**** DATA RECORDS ****
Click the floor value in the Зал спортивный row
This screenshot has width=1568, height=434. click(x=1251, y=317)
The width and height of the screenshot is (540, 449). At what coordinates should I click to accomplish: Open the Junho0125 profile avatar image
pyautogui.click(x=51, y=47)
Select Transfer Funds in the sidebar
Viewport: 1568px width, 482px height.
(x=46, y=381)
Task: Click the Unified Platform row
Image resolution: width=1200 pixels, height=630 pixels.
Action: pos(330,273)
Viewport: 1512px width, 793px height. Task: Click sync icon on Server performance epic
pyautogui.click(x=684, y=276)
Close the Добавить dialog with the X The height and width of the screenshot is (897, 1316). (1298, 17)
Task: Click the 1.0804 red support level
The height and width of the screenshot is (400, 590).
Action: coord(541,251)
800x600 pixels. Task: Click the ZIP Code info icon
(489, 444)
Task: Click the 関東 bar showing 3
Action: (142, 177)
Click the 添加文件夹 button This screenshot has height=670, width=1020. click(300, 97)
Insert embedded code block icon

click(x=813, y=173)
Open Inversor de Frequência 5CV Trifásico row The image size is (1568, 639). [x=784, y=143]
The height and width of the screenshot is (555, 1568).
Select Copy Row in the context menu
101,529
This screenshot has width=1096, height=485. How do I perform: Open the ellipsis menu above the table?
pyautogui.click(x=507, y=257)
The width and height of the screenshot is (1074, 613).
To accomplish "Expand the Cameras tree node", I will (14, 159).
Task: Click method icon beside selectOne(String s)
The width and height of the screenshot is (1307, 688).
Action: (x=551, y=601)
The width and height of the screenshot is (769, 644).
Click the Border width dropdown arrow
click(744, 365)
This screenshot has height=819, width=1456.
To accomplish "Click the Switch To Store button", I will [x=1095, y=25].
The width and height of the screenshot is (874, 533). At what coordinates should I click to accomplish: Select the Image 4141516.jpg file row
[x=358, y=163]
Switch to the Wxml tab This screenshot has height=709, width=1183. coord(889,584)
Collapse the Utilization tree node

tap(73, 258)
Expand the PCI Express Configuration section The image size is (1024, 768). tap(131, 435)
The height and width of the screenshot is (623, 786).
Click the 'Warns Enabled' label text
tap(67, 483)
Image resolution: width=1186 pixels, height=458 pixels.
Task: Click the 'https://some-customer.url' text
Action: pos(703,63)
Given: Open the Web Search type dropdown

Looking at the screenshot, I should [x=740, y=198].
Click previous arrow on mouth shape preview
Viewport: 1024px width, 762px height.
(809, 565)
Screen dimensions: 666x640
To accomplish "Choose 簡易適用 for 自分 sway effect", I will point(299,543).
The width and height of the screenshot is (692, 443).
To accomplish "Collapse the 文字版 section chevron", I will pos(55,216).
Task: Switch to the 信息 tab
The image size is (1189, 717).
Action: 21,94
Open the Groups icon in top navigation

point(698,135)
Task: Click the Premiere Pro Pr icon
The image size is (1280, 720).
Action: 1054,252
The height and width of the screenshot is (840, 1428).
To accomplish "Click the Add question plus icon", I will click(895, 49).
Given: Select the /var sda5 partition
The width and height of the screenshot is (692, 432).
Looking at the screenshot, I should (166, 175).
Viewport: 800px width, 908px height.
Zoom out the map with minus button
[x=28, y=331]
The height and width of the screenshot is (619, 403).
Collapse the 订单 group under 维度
****
• _EXERCISE AIM_: Find the line with "Viewport: 800px width, 908px height.". Transcribe it and every line after it exactly, through the end of the records above, and nothing else.

• _EXERCISE ANSWER_:
Viewport: 800px width, 908px height.
Zoom out the map with minus button
[x=28, y=331]
The height and width of the screenshot is (619, 403).
Collapse the 订单 group under 维度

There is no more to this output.